PayPal Opens Fintech Earnings Amid Investor Anxiety Over Tariff-Driven Consumer Spending Slowdown
- Elise Ember
- Apr 29
- 2 min read
PayPal will report its latest quarterly earnings today, launching a critical earnings season for consumer-focused fintech firms as Wall Street grapples with economic uncertainty driven by sweeping new tariffs from President Donald Trump’s administration.
PayPal, along with peers Block and Affirm, is heavily exposed to consumer spending trends, putting all three under scrutiny amid fears that rising import costs and economic volatility could lead to weaker demand. Investors have grown increasingly cautious as tariff-related policy changes raise questions about the strength of consumer activity through the remainder of 2025.

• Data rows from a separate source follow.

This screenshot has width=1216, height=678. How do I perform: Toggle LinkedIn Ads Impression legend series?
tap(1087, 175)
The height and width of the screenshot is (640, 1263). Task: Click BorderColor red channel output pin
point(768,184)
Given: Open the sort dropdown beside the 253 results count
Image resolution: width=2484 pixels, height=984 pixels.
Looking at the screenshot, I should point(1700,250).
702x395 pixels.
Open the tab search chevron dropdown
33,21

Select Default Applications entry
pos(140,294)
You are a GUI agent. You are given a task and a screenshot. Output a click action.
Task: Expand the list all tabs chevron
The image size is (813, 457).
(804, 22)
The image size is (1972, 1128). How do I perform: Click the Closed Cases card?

One significant change taking effect May 2 is the elimination of the de minimis trade exemption for low-cost Chinese imports—a move expected to shake up cross-border e-commerce, particularly for platforms like Temu and Shein. Analysts from Wells Fargo warned this could reduce transaction volumes processed by digital wallets and payment platforms, including PayPal, which derives 90% of its revenue from consumer-driven activity.

Markets briefly rebounded last week on optimism that trade negotiations might ease tariff enforcement. However, after Trump enacted tariffs on over 180 countries earlier this month—followed by a temporary 90-day pause for most, excluding China—uncertainty remains high. Tariffs on Chinese imports now top out at 145%, while a 10% baseline rate has been imposed on goods from most other countries.
Fintech stocks have been particularly hard-hit in 2025. PayPal shares are down 23% year-to-date, Block has plunged 32%, and Affirm has fallen 19%, all underperforming the Nasdaq’s 10% decline.
The ongoing tariff and e-commerce headwinds are already affecting corporate strategy. Klarna and StubHub both delayed IPO plans in early April due to market volatility. Barclays analysts highlighted the heavy toll these new tariffs could take on e-commerce volumes and digital payment flows.
Wells Fargo recently lowered its price target on PayPal stock from $80 to $74, citing margin pressure and slowing international growth. The firm projects that PayPal’s Venmo segment could also take a hit if discretionary consumer spending contracts. Analysts expect PayPal to report a modest 1.9% revenue increase year-over-year to $7.85 billion, with earnings of $1.16 per share.
Other fintechs reporting soon include Block, which will announce results Thursday, and Affirm, scheduled for next week. Block faces its own challenges with sluggish Cash App growth and a conservative lending stance at Afterpay. LSEG expects Block to post $6.2 billion in revenue and 87 cents in earnings per share.
Affirm, which relies on consumer purchases of non-essential goods, saw user growth jump 30% in March. Still, rising credit risk and softer consumer demand could suppress its momentum. Forecasts call for $783 million in revenue—a 36% increase—but a small loss of 3 cents per share.
Barclays noted that some recent consumer spending may have been pulled forward ahead of the May tariff deadline, potentially distorting short-term earnings results and delaying a true picture of economic impact.
Executives from PayPal, Block, and Affirm declined to comment ahead of their earnings calls.